Friday 16 April 2010

A Slight Detour: Musing on Open Data Standards as applied to Social Entrepreneurship and Philanthropy

This started out as a conversation on Twitter with @cdegger, @ehrenfoss, @p2173 and other folks following the #opendata, #socent or #10swf hash tags. Twitter is (in)famous for being limited to 140 characters per “tweet”; with the extra hash tags and all, that's reduced to 96. I wrote a reply and used a text editor to break it into "tweets"; by the time I got to “(part 8/nn),” I knew it was crazy to try and tweet an intelligible response.

So, folks, here's what I think; I hope it's more intelligible this way. Comments appreciated, here or on Twitter.


What I see #opendata doing for #socent is to allow individuals or groups to build on and share information on opportunities, needs, donors, etc.. This collaboration would use open data formats and tools that iteratively improve philanthropy effectiveness.

Think of how a wiki enables text collaboration, shared learning and discovery, or how instant messaging allows both realtime and time-shifted conversation. Now expand that idea to a sort of "social database" that can be run like a less elitist Wikipedia mated with an RSS feed. Anybody can browse or search the information in the database (needs and offers). They can also get their own local copies of some/all data and have it be updated from the "upstream" source automatically. A smaller group of vetted people can update the "master" data which then gets pushed out to all viewers or subscribers.

This curation is needed to maintain data integrity and to (hopefully) eliminate attacks on or disruptions to the "social database" itself. The sad reality is that any public information on the Internet must have some sort of protection, or it will be damaged or destroyed.

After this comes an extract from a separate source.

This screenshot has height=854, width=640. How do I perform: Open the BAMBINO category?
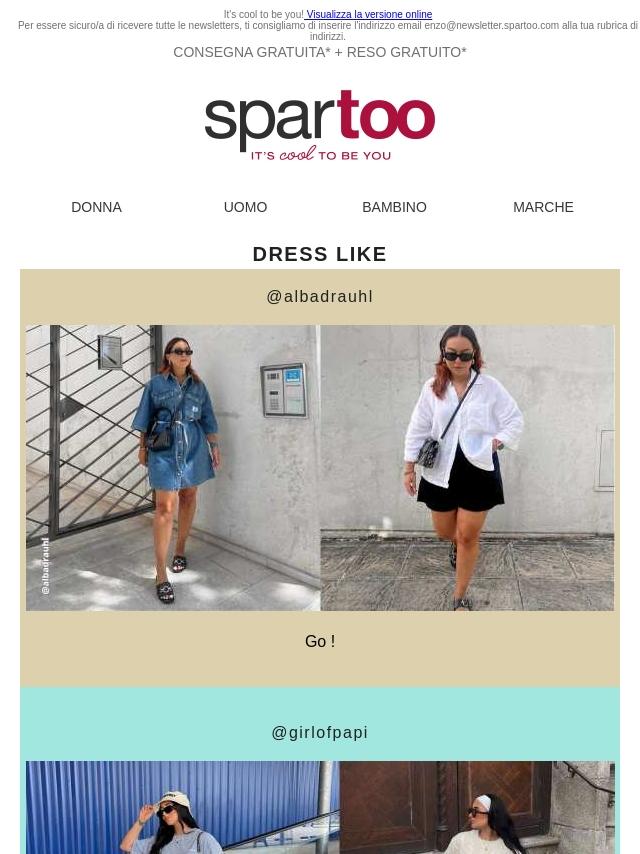coord(394,207)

I see this as being especially true of a pioneering social-entrepreneurial system like this; there are enough people out there who have a vested interest in this sort of thing not working that security (authentication and validation) must be built in from the start. Otherwise, we will wind up with a situation akin to "spam" and "phishing" with email. Email standards were set in the early days, when the Internet was a primarily academic/scientific resource where all users could legitimately trust each other by default; the current state of the Net is far different. Any open data standards and protocols developed for the "social database" must take this into account.

These open data and protocol standards should be designed with the understanding that they are likely to change over time as the needs of users become better defined and as new opportunities to support those needs present themselves. The first version of a new system (like this) is almost never the simplest, nor will it be the most effective for its purpose. Lessons will be learned that should be folded back into revisions of the standards, in much the same way that later versions of standards like HTML built upon experience gained with earlier versions.

When evolving these data formats and protocols, it is vital that the process be fully transparent, with a balance between building progress and listening to the needs and concerns of the widest possible audience. It is entirely possible that no one standard in a given area will suit all stakeholders. In those instances, some sort of federation built on interchange of some common subset or intermediate format may be helpful. This should be seen as undesirable, however, as it limits the ability of casual or new users to make effective use of the entire distributed system.

The development, maintenance and ownership of standards developed for this project (including necessary legal protection such as copyrights) must be under the auspices of an organization with the visibility and stature to maintain control of the standards, lest they devolve into a balkanized mess that would be as unhelpful to the intended mission as not having any such standards at all. I would expect this organization to be a non-profit organization. Not only will this remove the fiduciary responsibility for monetizing investments made in the technology from the officers of the organization, but other non-profits/NGOs can be expected to cooperate more fully with the parent organization in developing, deploying and maintaining the standards – allowing them to remain open and unencumbered.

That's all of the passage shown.